The United Nations warned Tuesday that dramatic funding cuts for aid, at a time of multiple crises, have created unparallelled gaps, leaving tens of millions going hungry.

The UN's World Food Program said it was facing a 75-percent shortfall in its funding, with dire and deadly consequences.

"The gaps are unprecedented," Rania Dagash-Kamara, WFP's assistant executive director for partnerships and innovation, told reporters in Geneva.

"Country by country, we are making brutal choices about who to reach."

While there has been much focus on US cuts, Dagash-Kamara stressed that Washington remained WFP's top donor.

The biggest shock to the system, she said, had been "the collective European pullback and cuts".

"The cuts that we are seeing from the Europeans are I think where the largest gap for us is at the moment," she said.

"That we would like to see redressed."

- Multiple famines looming -

The WFP official stressed that cuts were being made to "life-saving work" at a time when multiple famines were looming.

"Malnutrition clinics are closing," she said, warning that the world was conducting "a real-time experiment" by deciding to "pull out the support and let's find out afterwards who is going to stay alive".

Dagash-Kamara described a mother in Afghanistan who had walked four hours to a clinic with her children, only to be turned away.

"She is malnourished, her children are malnourished and we could not help her," she said.

"When the system breaks as it is now, she fades away, and her children waste away."

The deep cuts were coming while the challenges have been multiplying, including from the war in the Middle East, which has piled on logistical difficulties and hiked prices for aid deliveries in a range of countries.

The WFP has said it wants to reach 110 million people in the most acute need around the world this year, for which it would require $13 billion.

- 40% reduction in contributions -

Dagash-Kamara pointed out that the agency had made the same funding requests a decade ago, but since then, "the need is double".

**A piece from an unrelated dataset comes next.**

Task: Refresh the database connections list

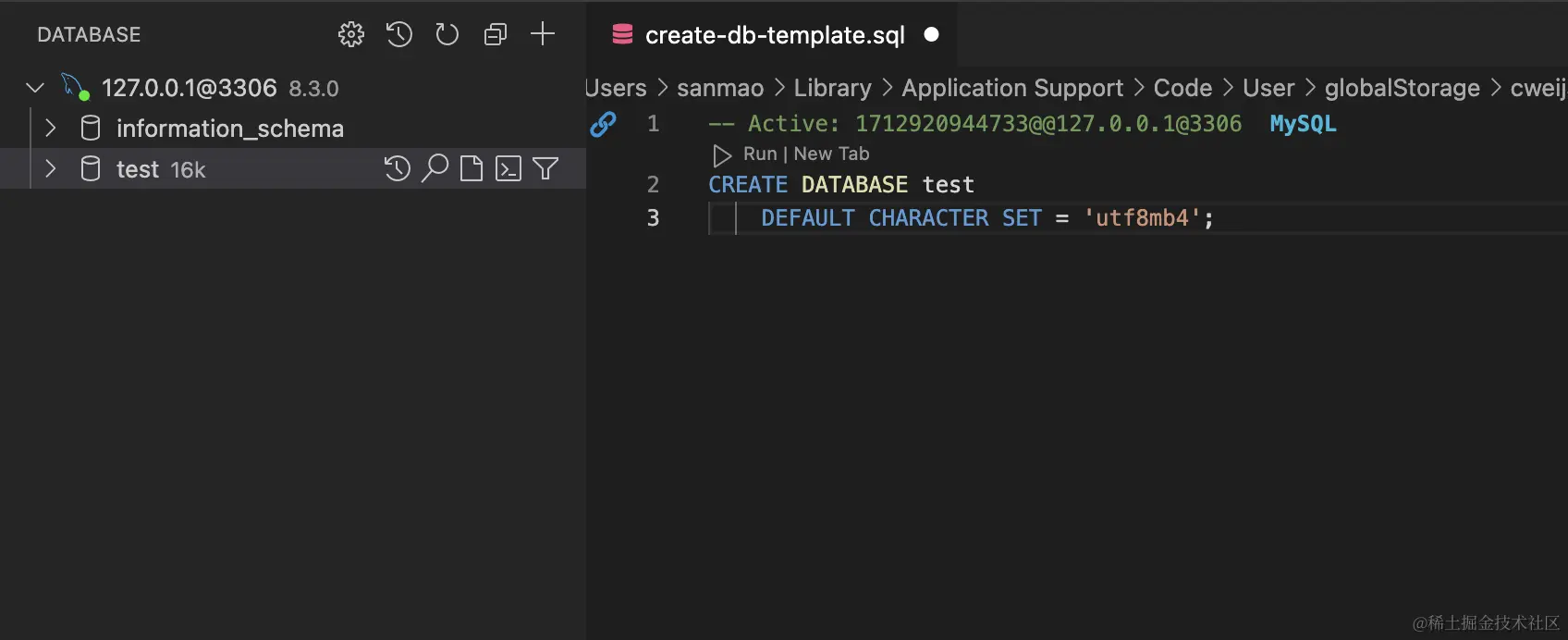Action: pyautogui.click(x=447, y=35)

With funding falling far short, "we are trying to reach a lot more people. And it is simply not doable", she said.

She pointed out that the agency received $10 billion in contributions in 2024, but last year the amount had shrunk to $6 billion.

"That is a 40-percent reduction in contributions, and that is tens of millions of people that we are unable to reach as a result," she said.

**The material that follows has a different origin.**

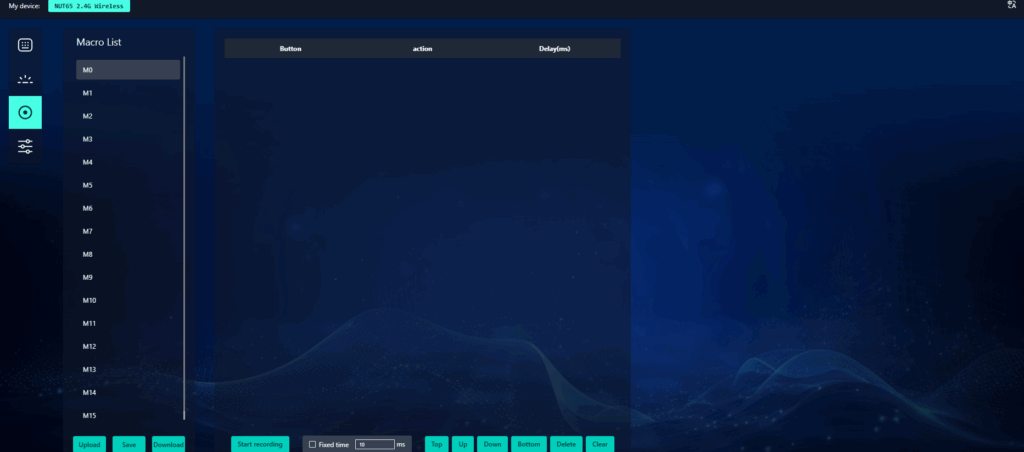Pick macro M10 in the list
Screen dimensions: 1024x452
click(x=128, y=300)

And so far this year, the agency has received just $2.9 billion.

Dagash-Kamara stressed that WFP had been "ruthlessly" streamlining its operations even before the wave of aid funding cuts to sweep the globe since US President Donald Trump returned to the White House last year.

But "we cannot optimize a 75-percent shortfall in our funding. We cannot buy the food needed nor can we pay to ship and distribute it," she said.

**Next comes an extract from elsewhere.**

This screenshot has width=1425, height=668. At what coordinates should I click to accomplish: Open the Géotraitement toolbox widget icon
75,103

The WFP, which on Tuesday appointed Sweden's Carl Skau as its acting executive director to temporarily replace outgoing chief Cindy McCain, was instrumental in addressing two confirmed famines in 2025, in parts of the Gaza Strip and Sudan.

But this year, the world was looking at "famine-like conditions or credible risk in Sudan, in Somalia, in South Sudan, in Mali", Dagash-Kamara warned.

And, she cautioned, "the likelihood is rising sharply, because famine is really the one thing we exist to prevent".